本文 »

+-------+

起立時には心臓の機能に加えて四肢末梢動脈や腎動脈、消化管動脈などを強く収縮させ、心臓へ血液を集め、脳へ運ぶ血液量そのものを増やす必要がある。だからこうした自律神経機能が著しく低下する、前述の汎自律神経失調症や多系統萎縮症、アミロイドニューロパチー、糖尿病といった疾患では起立性低血圧が起こり、時として失神し頭部外傷をおこすこともある。だから逆に、こうした患者さんたちが宇宙空間で暮らすと重力によって引き起こされる症状はむしろ軽くなるはずである。
人間は重力に逆らいながらも、重力をうまく利用しながら生きている。地球環境で生後何十年か生活し、体内に制御システムをしっかり獲得している普通の成人が宇宙に行くと、今度は血液を足側に引き寄せる重力がなくなるため、一様に頭側に血液が集まりやすくなり、顔がむくむことになる。向井飛行士や山崎飛行士などの女性の顔がわかりやすいが、宇宙空間では一様に彼女たちの顔はむくんでいる。宇宙空間で生活した人間が地球に帰還した時のトラブルは、「ゼログラビティー」の時に書いたように、筋力低下が重要だが、こうしたヒトが進化の過程で獲得してきた自律神経機能が宇宙空間で長く生活すると弱まってしまい、帰還後うまく適応できない可能性が高い。長く宇宙に生活する飛行士においては、宇宙滞在中の自律神経調節能変化の問題だけでなく、地球に帰還後においても、自律神経の適応の問題が付きまとうことになる。

+-------+

保存項目
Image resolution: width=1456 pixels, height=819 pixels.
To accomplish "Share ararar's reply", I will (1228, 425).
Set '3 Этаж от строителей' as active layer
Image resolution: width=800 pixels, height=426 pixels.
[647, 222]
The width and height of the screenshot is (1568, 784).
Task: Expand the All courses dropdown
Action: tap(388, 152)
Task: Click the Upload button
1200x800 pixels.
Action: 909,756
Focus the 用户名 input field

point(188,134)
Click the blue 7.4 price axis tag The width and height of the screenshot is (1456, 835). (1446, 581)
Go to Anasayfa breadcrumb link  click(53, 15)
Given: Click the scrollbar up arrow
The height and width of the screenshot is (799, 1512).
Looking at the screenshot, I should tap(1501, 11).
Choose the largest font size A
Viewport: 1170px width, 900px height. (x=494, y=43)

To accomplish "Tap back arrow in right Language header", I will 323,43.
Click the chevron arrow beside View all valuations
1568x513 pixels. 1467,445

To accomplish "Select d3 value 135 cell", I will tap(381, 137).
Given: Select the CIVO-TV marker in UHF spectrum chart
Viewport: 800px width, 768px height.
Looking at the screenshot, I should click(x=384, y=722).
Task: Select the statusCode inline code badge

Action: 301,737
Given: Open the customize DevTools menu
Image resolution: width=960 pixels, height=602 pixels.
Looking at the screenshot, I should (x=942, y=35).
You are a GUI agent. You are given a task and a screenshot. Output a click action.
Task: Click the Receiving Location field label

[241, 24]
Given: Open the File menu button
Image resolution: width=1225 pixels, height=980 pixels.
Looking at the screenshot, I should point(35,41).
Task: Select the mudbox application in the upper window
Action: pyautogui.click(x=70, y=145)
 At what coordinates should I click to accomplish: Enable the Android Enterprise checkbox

+-------+

課題内容 »
本文について、次の問いに答えよ。
(a) 起立時に強く収縮させる必要があるとされている動脈は何か。
(b) 宇宙空間で普通の成人の顔がむくむのはなぜか。
(c) 宇宙から地球に帰還した時のトラブルとして、「ゼログラビティー」の時に重要だと書いたものは何か。

解答 »
(a) 四肢末梢動脈、腎動脈、消化管動脈など
(b) 血液を足側に引き寄せる重力がなくなり、頭側に血液が集まりやすくなるため
(c) 筋力低下